--- ASSIGNMENT ---
Look through the records that follow. Copy every line containing the word "Select".

--- SUPPLIED ENTRIES ---
*-*-*

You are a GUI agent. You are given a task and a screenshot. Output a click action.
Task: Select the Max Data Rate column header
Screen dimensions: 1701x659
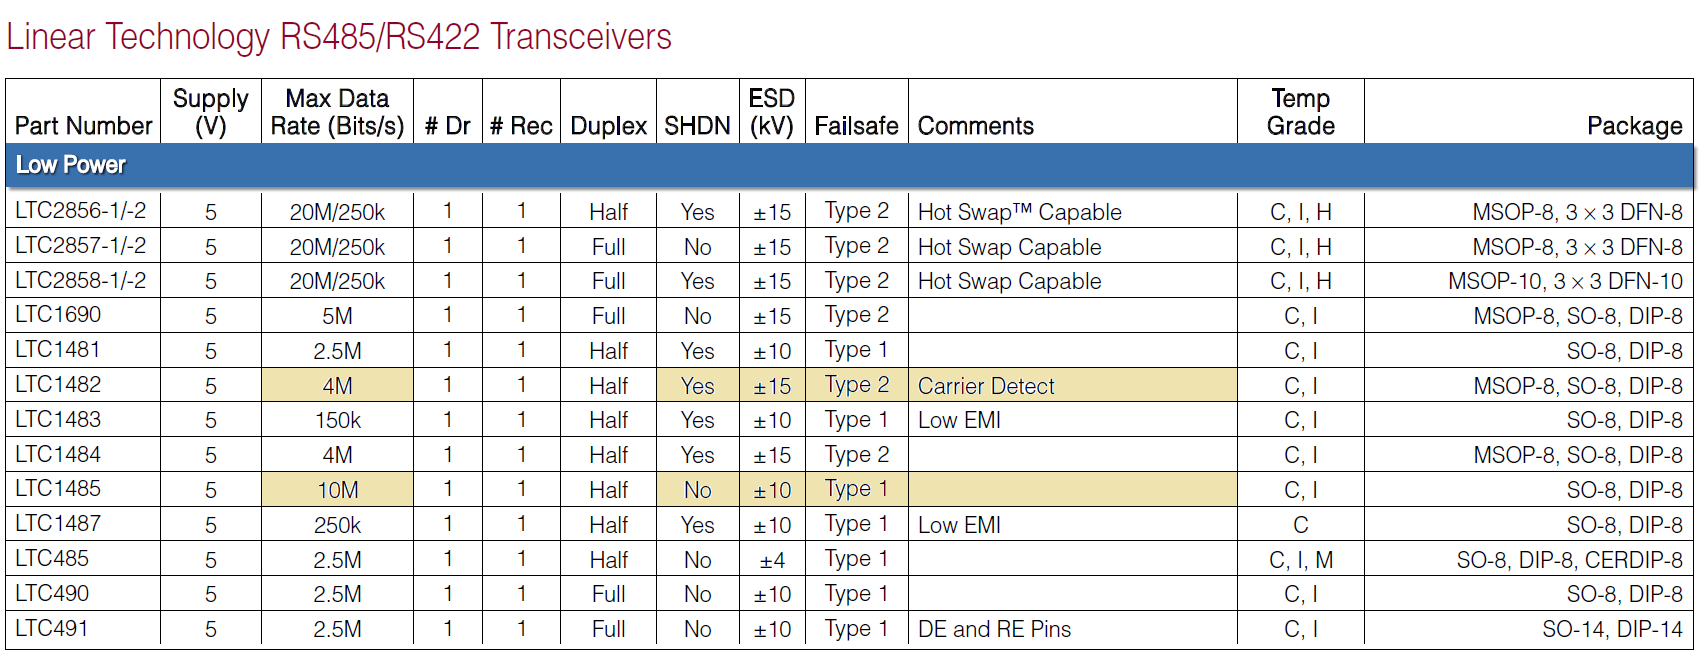337,112
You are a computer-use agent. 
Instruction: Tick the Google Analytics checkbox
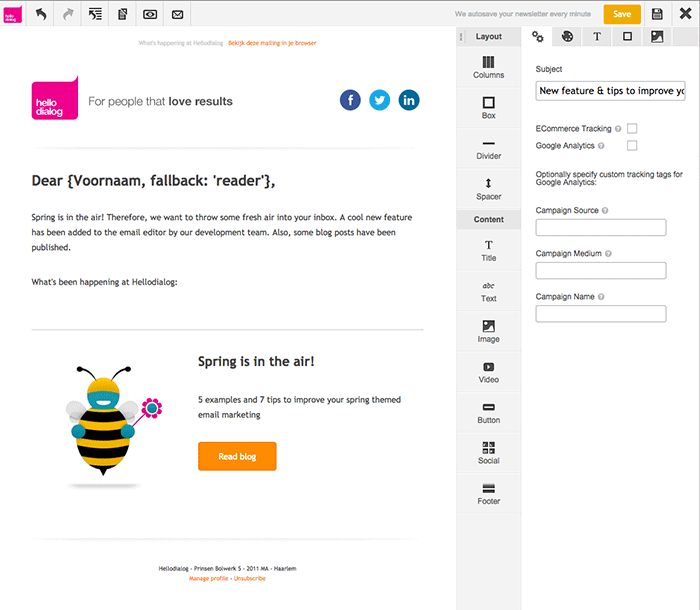click(x=632, y=146)
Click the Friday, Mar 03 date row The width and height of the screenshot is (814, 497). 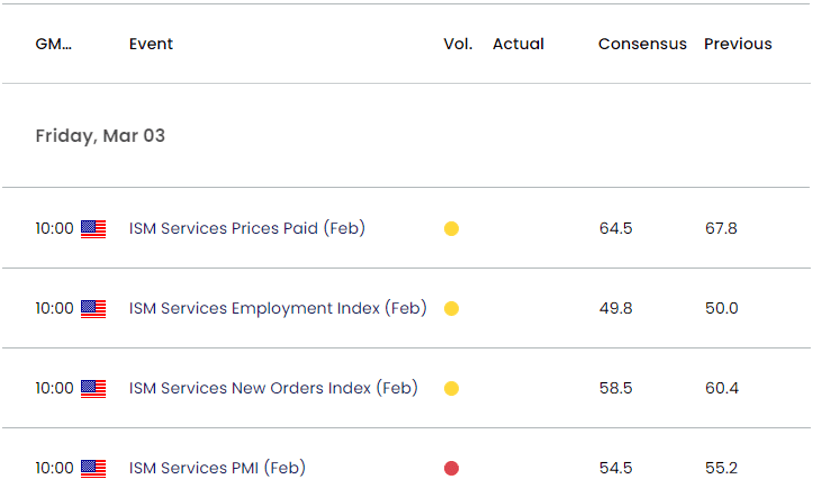[100, 136]

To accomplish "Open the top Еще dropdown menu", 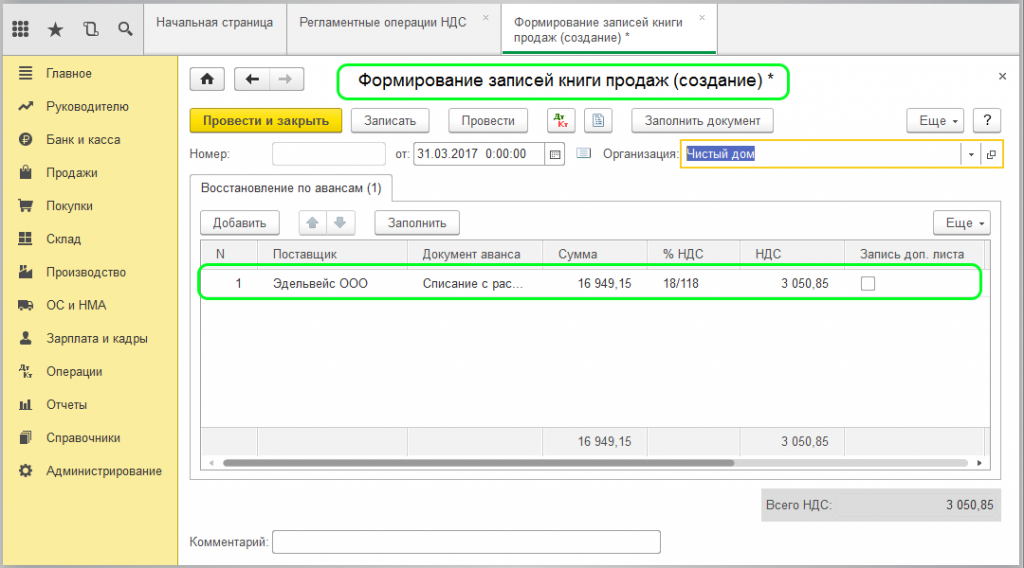I will pyautogui.click(x=936, y=121).
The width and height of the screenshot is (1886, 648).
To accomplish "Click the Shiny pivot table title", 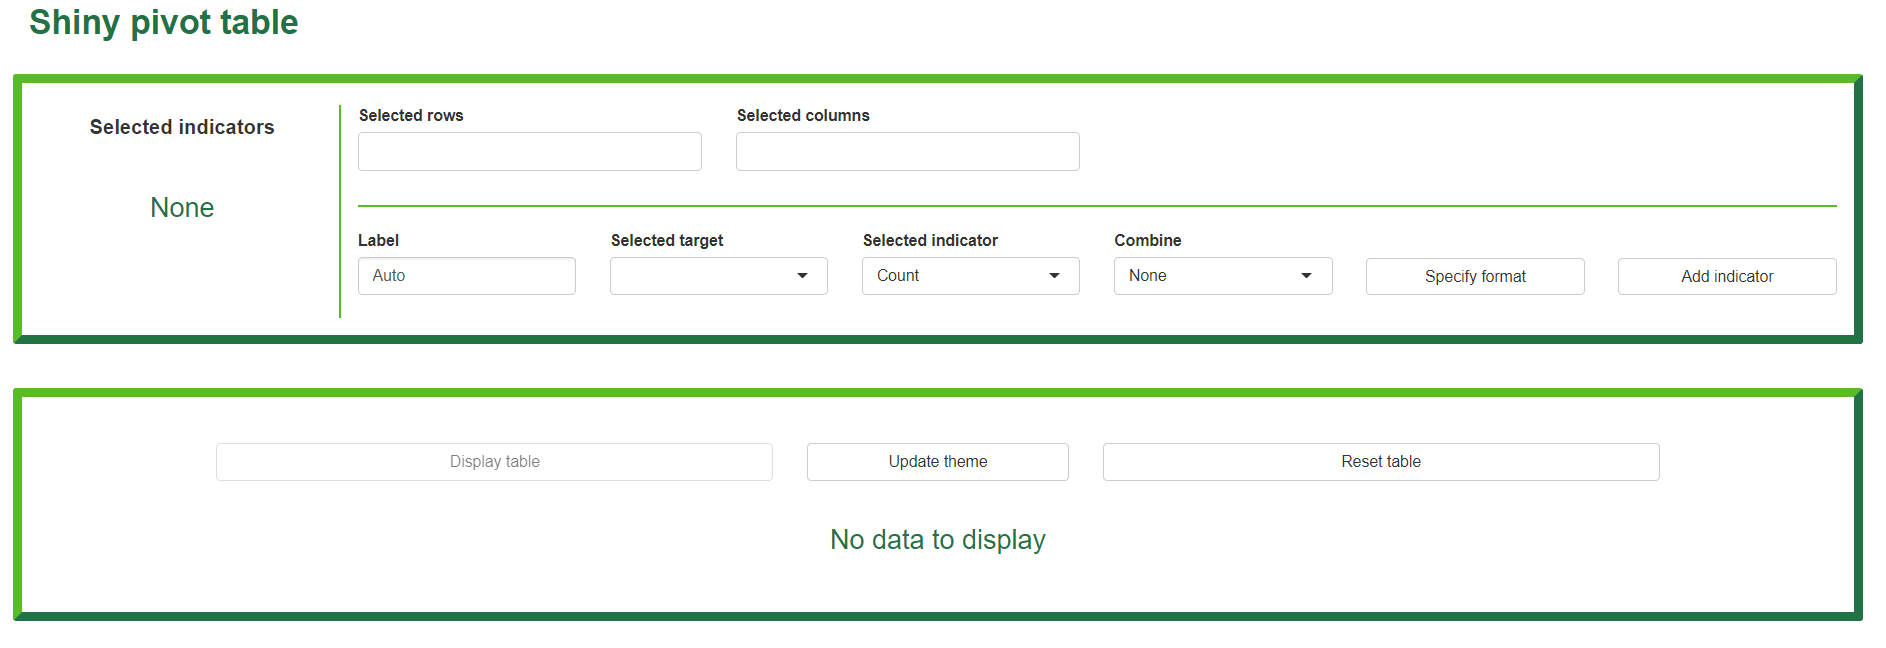I will point(164,23).
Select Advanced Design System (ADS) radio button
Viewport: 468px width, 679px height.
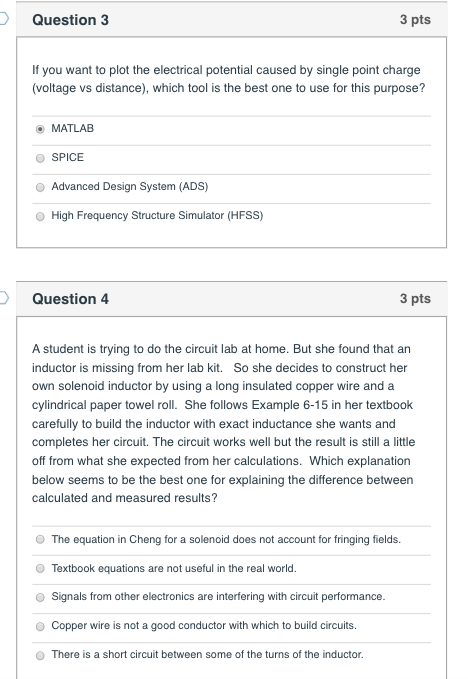(x=40, y=187)
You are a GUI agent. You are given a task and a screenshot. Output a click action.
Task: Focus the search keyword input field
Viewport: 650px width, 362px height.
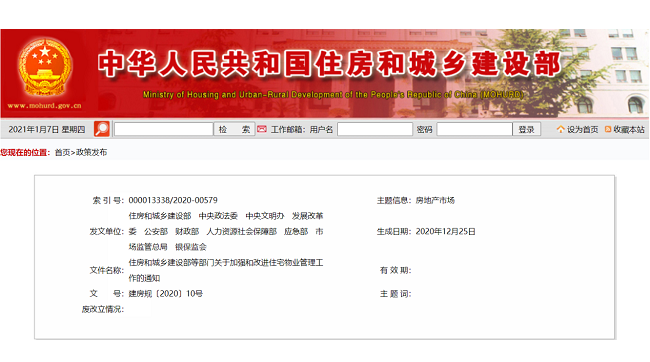163,129
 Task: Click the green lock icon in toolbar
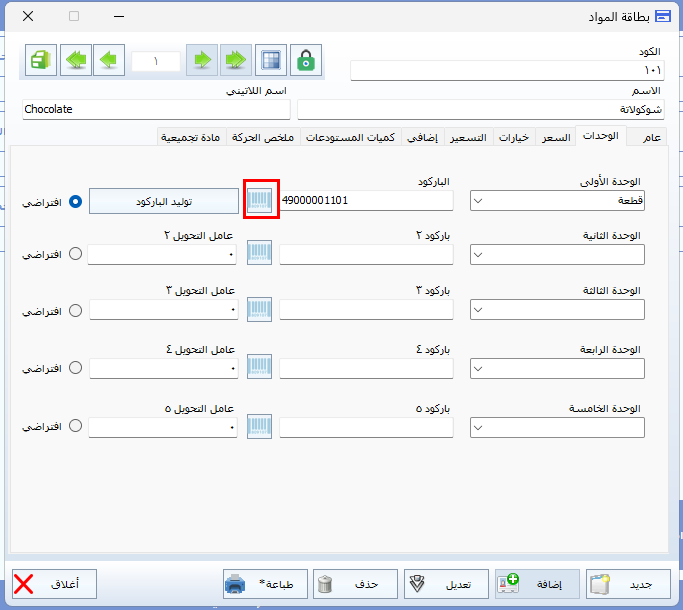click(306, 60)
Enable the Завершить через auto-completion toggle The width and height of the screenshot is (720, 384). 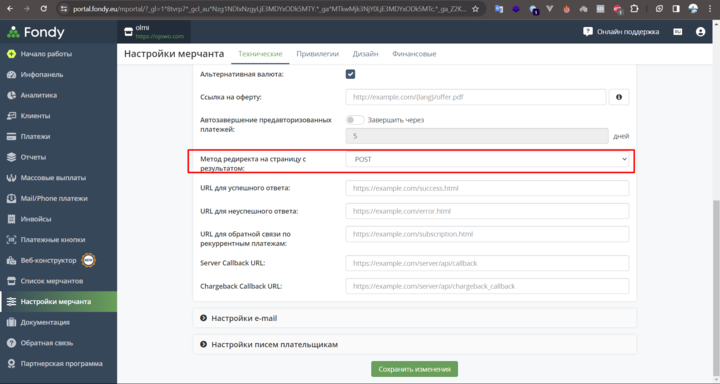pyautogui.click(x=354, y=120)

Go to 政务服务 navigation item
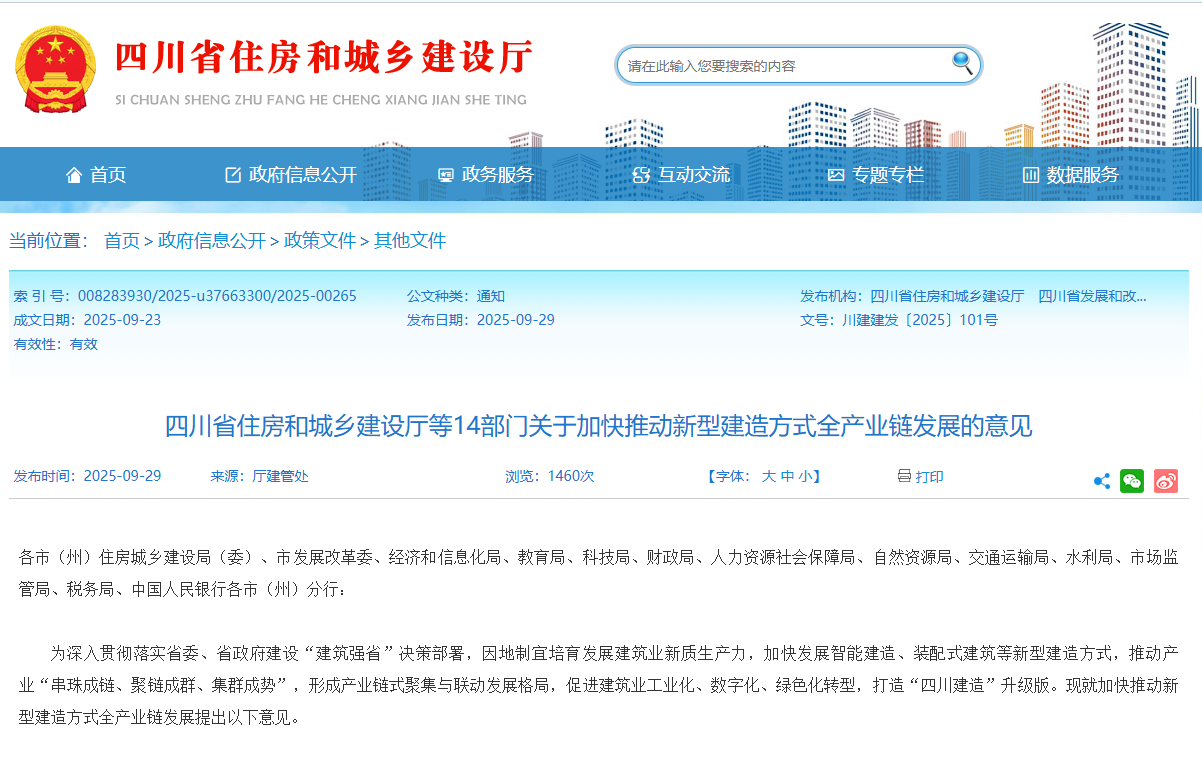click(x=486, y=175)
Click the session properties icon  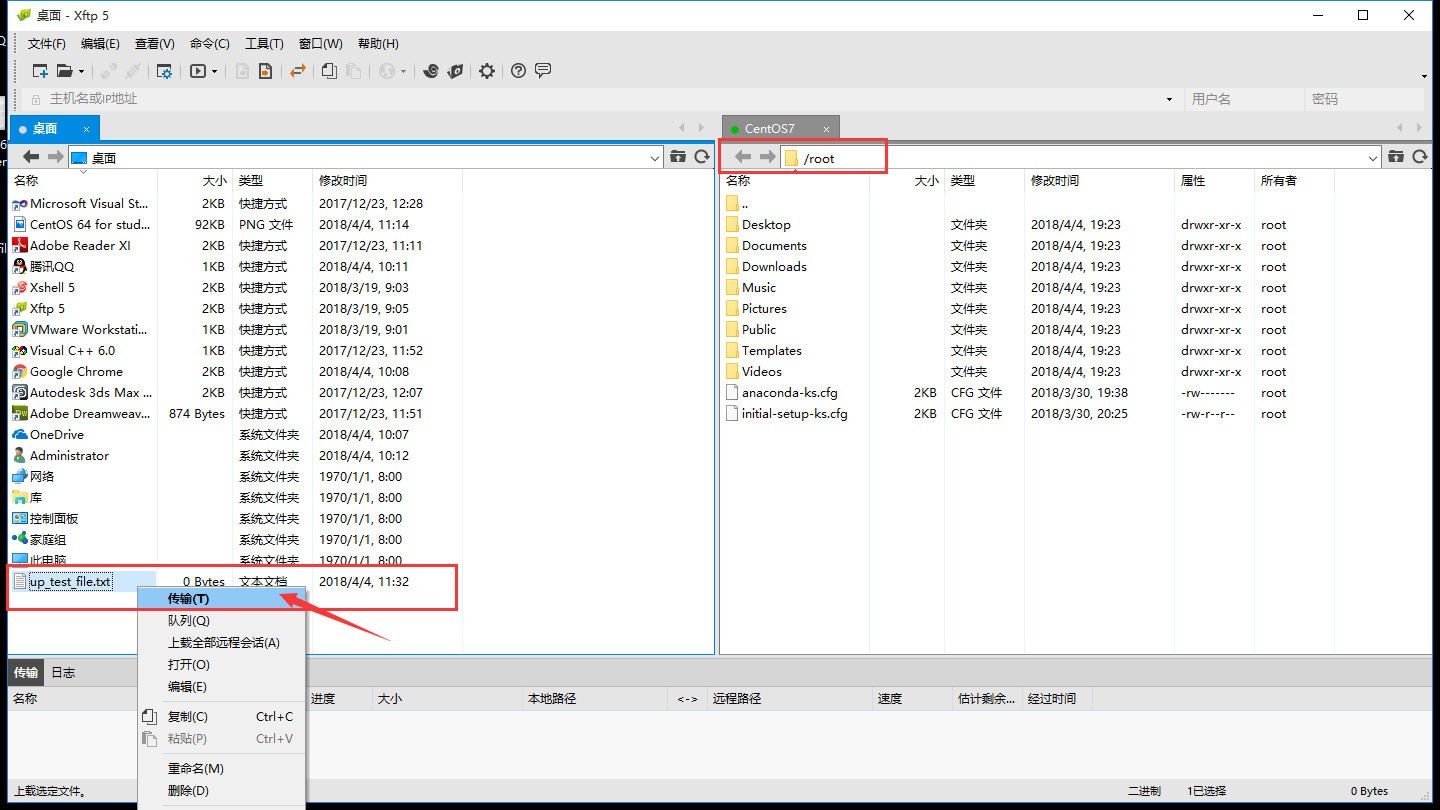coord(164,71)
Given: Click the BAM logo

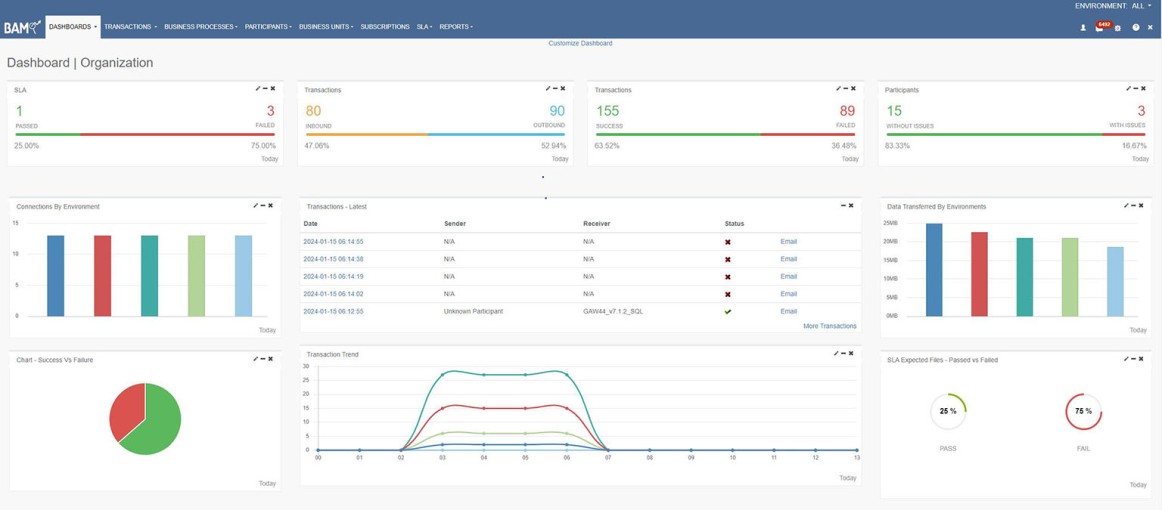Looking at the screenshot, I should pyautogui.click(x=22, y=27).
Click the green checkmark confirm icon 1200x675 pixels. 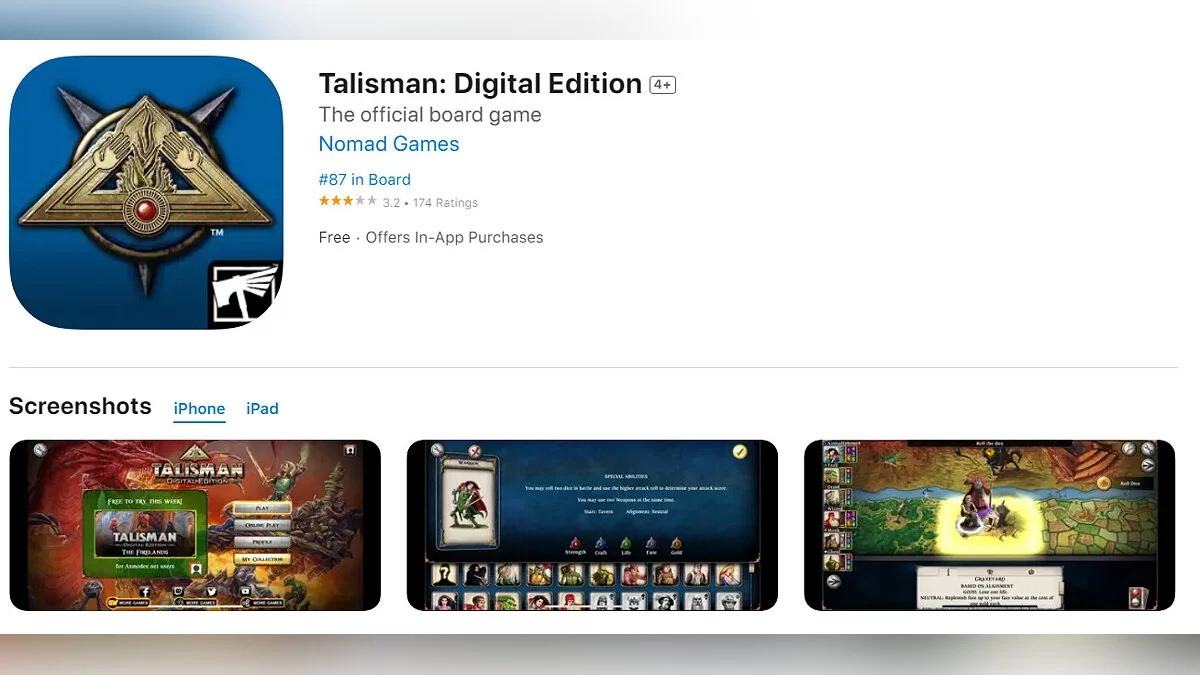[x=740, y=452]
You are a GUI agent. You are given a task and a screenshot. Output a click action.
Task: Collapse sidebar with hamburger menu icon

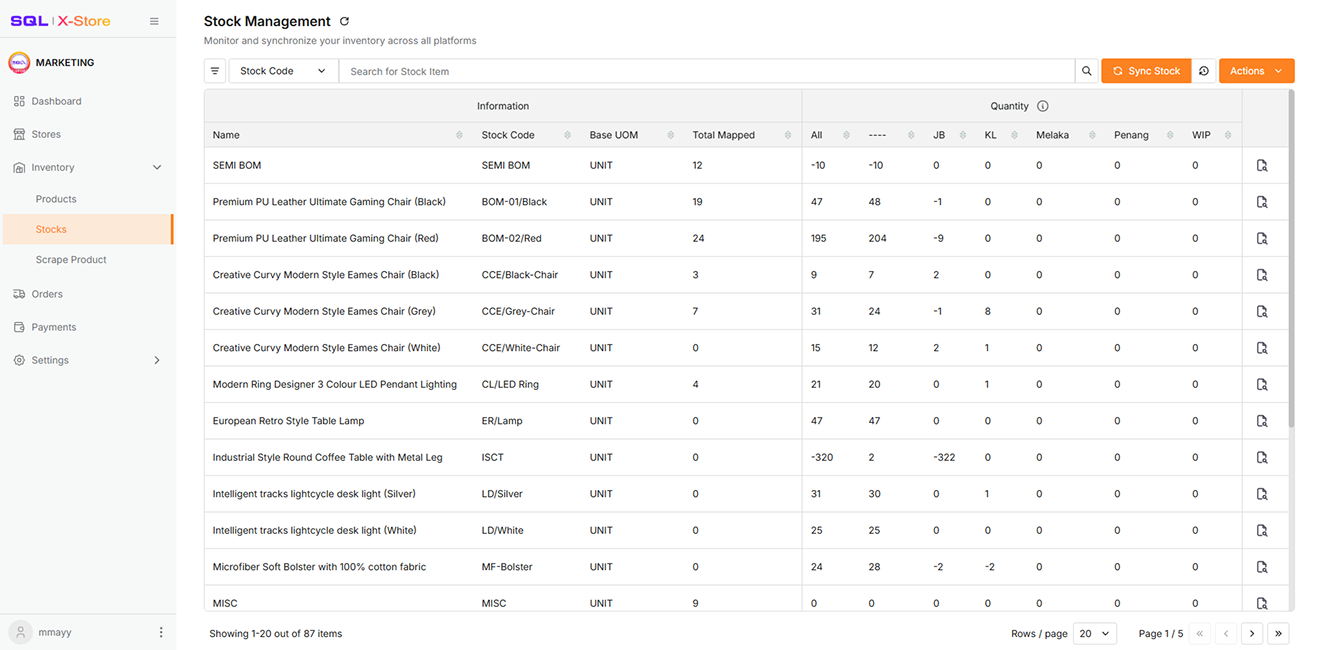[x=154, y=21]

*-*-*

--- ANSWER FOR THE TASK ---
Task: Select the Max Data Rate column header
Select Advanced Design System (ADS) radio button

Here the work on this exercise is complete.